Mais si on est humilié, si on nous pointe systématiquement nos erreurs, on est blessé et on peut « se fâcher » avec les mathématiques. Les émotions trop négatives nous empêchent d’accéder à nos capacités analytiques, qui sont pourtant là. Les enfants disent alors « être nuls en maths » ou « ne pas aimer les maths ».
Plus largement, quand les mathématiques deviennent une litanie de formules, de définitions, de procédures, de « comment on fait », sans aucun « pourquoi », alors c'est le début de la fin de l’amour pour les mathématiques.
Et ça, c'est un crime intellectuel. L’enfant n’a même pas encore goûté aux vraies mathématiques. Quand tu comprends, quand tu vois un lien - indépendamment de trouver le résultat -, il y a une jubilation, une joie absolue. Le cerveau humain aime voir le sens des choses, la corrélation, la causalité. C’est ça la beauté des mathématiques.
Comment transposer cette méthode en France ?
Les enfants à Singapour ne sont pas différents des nôtres. Ils ont les mêmes désirs, les mêmes caractéristiques, les mêmes compétences et les mêmes curiosités en mathématiques. Ce sont des enfants ! Nos enfants peuvent aussi être les meilleurs au monde.
Il faut cependant bien les accompagner. La méthode, le programme, les manuels, c’est bien. Mais ce n’est pas suffisant. Il faut de la formation, autant initiale que continue. Et changer notre rapport à l’erreur, notre façon de concevoir ce que veut dire « être bon en mathématiques », notre façon d’enseigner.
Cela impliquerait aussi d’adopter la « pédagogie de la maîtrise ». En France, aujourd’hui, l’enseignement n’est pas séquentiel : on voit l’addition au chapitre un, puis quatre, puis six… À Singapour, ils entrent dans un chapitre pour y rester cinq, sept, voire dix jours.
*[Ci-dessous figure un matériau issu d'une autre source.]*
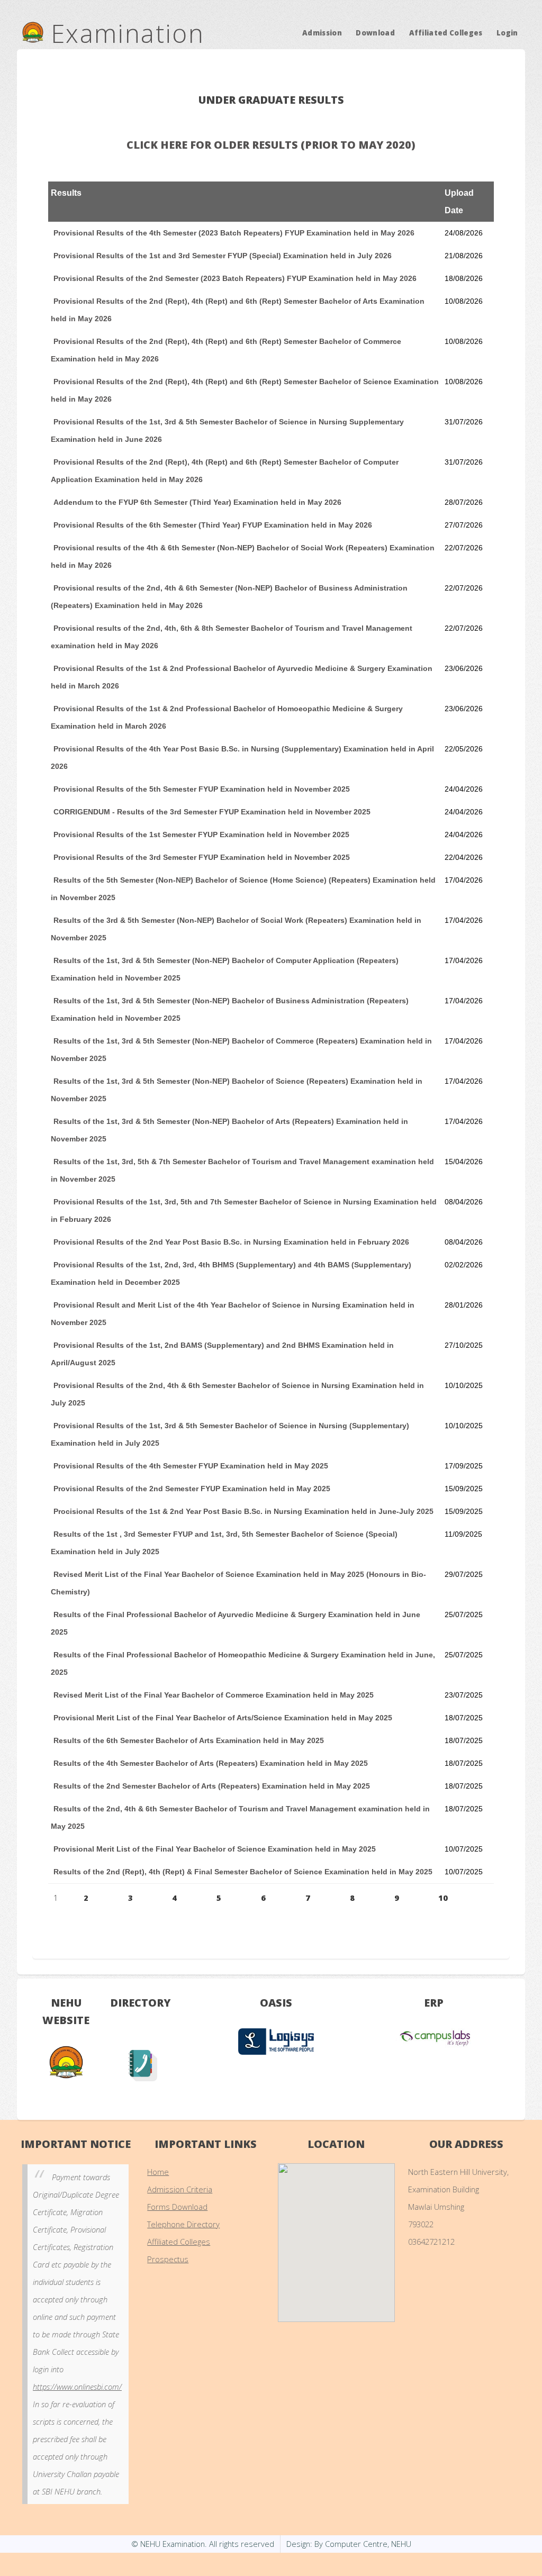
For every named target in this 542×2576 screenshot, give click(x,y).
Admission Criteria (179, 2189)
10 (443, 1897)
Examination (124, 33)
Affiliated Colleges (446, 32)
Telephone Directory (183, 2224)
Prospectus (167, 2259)
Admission (322, 32)
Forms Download (177, 2206)
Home (158, 2171)
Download (375, 32)
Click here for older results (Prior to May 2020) (271, 145)
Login (507, 32)
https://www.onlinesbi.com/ (77, 2386)
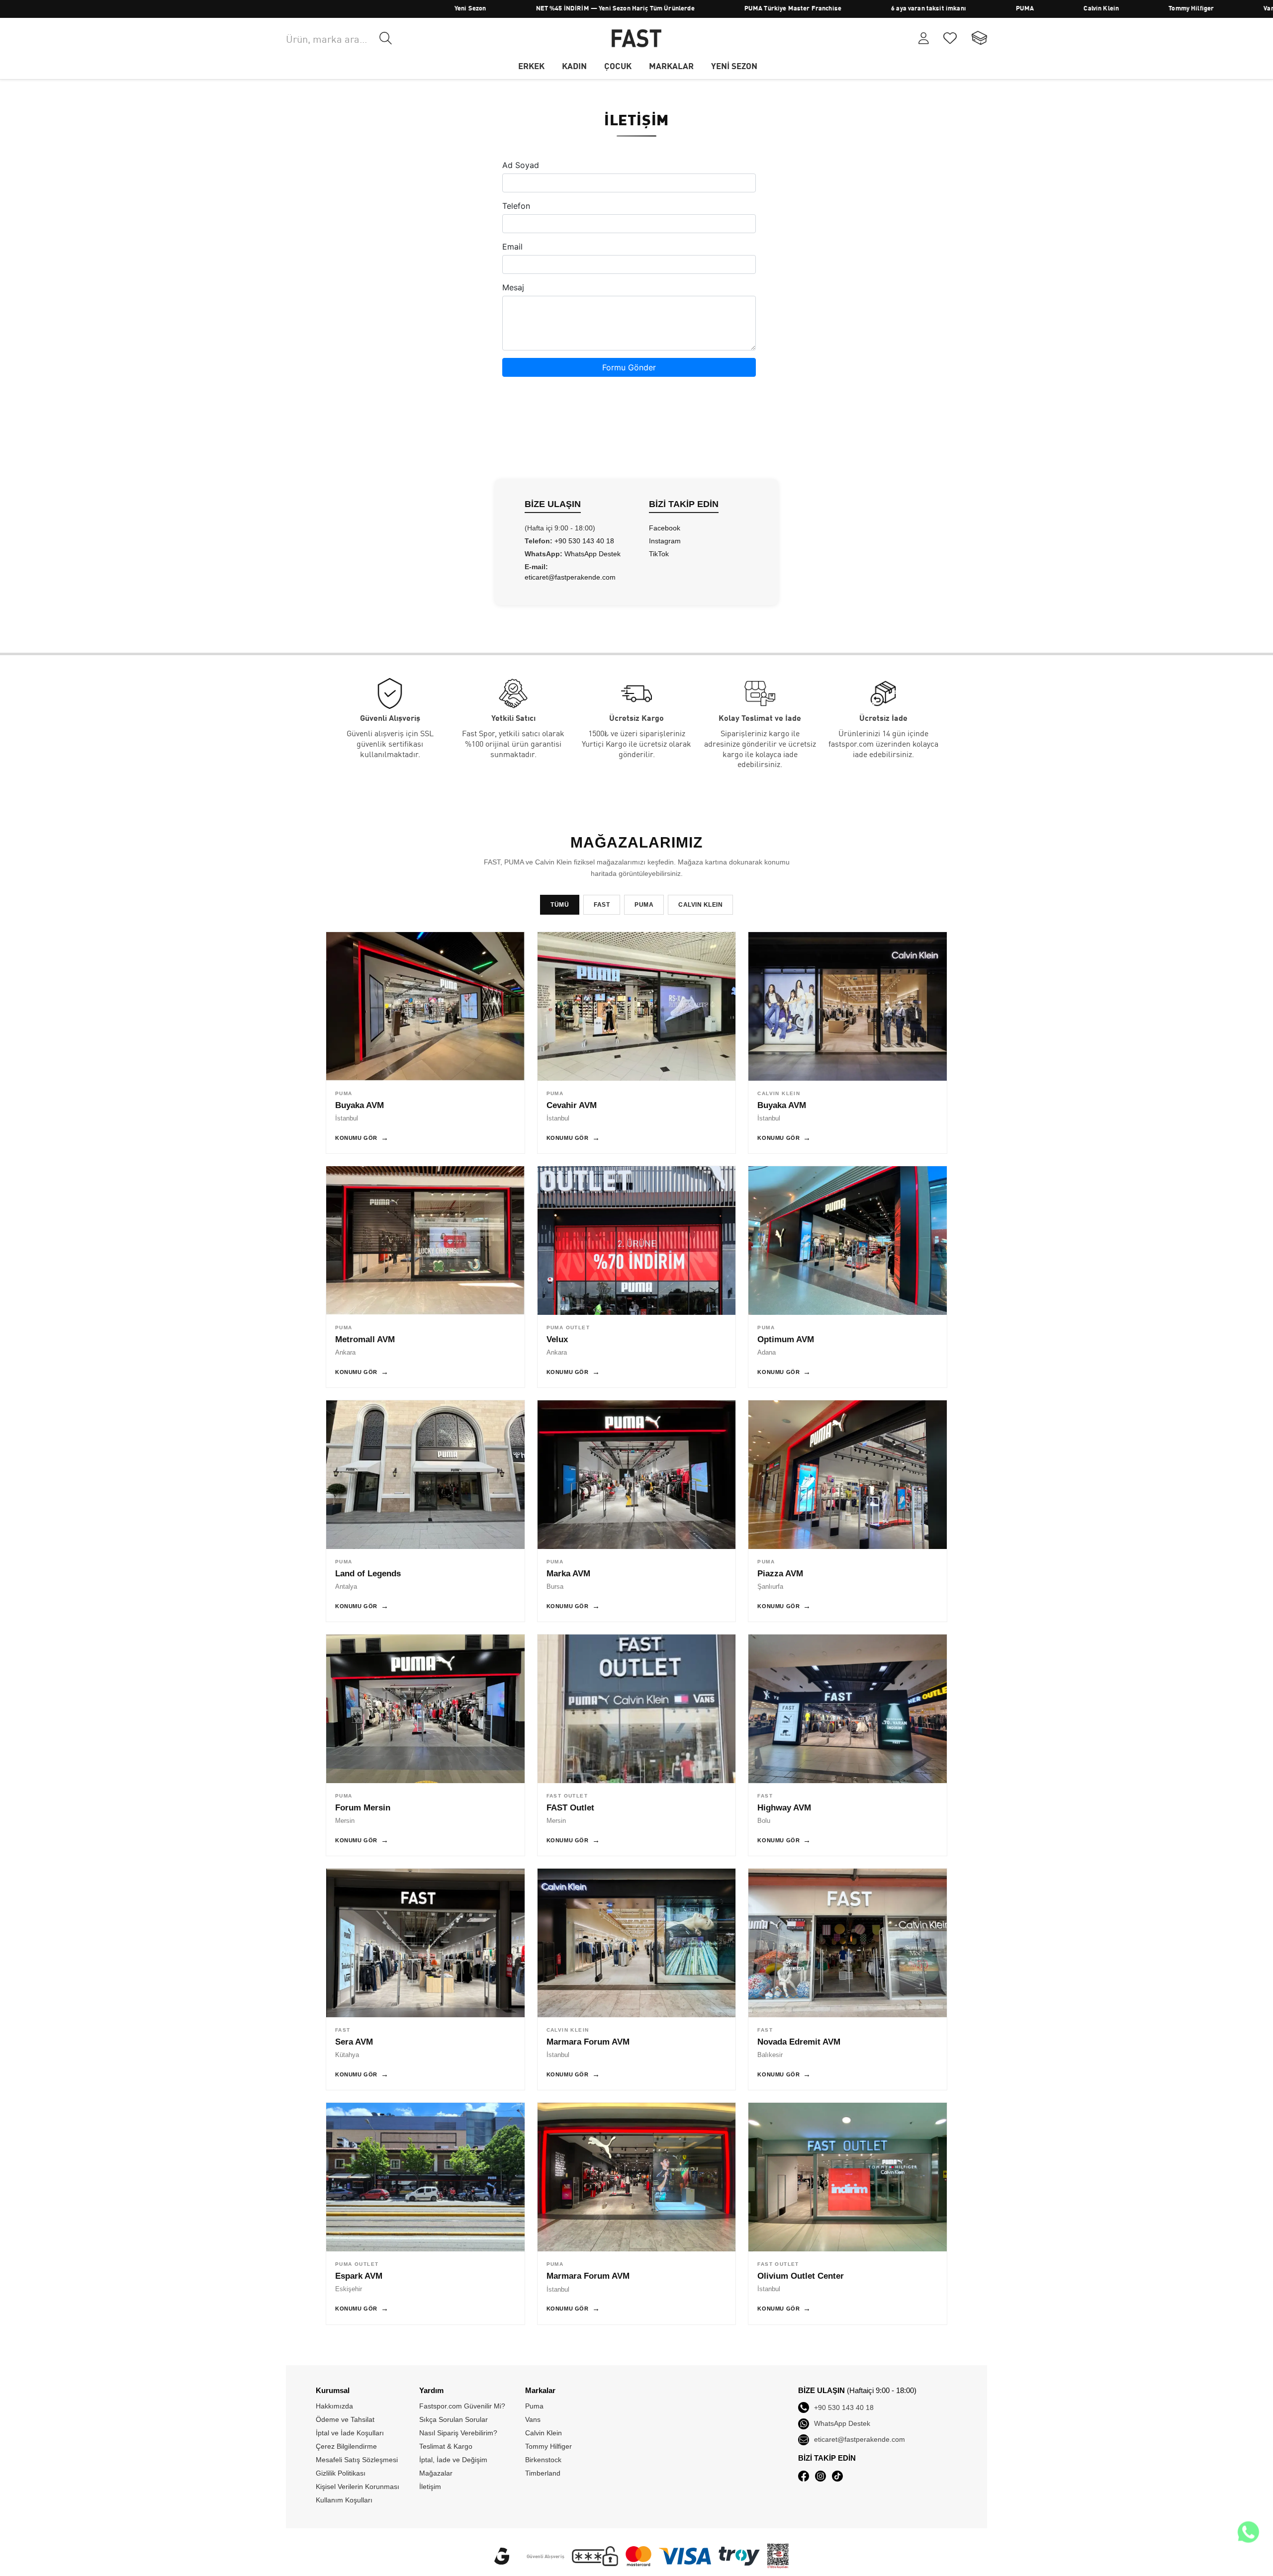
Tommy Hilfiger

Ils vont en profondeur, pour permettre de comprendre chaque étape.
Singapour, la pensée algébrique est introduite très tôt, dès les petites classes. Penser algébriquement, c’est voir des connexions, des structures. On manipule des cubes pour comprendre les chiffres pairs ou impairs. On peut « voir » avec les modèles de cubes, puis comprendre, que la somme de 2 nombres pairs comme la somme de 2 nombres impairs est paire. Ces images mentales construites au primaire les aideront en algèbre pour la suite.
Il faut cependant pour cela qu’il y ait une cohérence dans une école de classe en classe. Qu’on ait un langage mathématique et une culture mathématique communes. On ne peut pas adopter la méthode pour une seule classe, un seul niveau.
Dès le lendemain des déclarations de Gabriel Attal, alors ministre de l’Éducation nationale, j’ai été contactée par plusieurs académies pour donner des formations. L’intérêt est là !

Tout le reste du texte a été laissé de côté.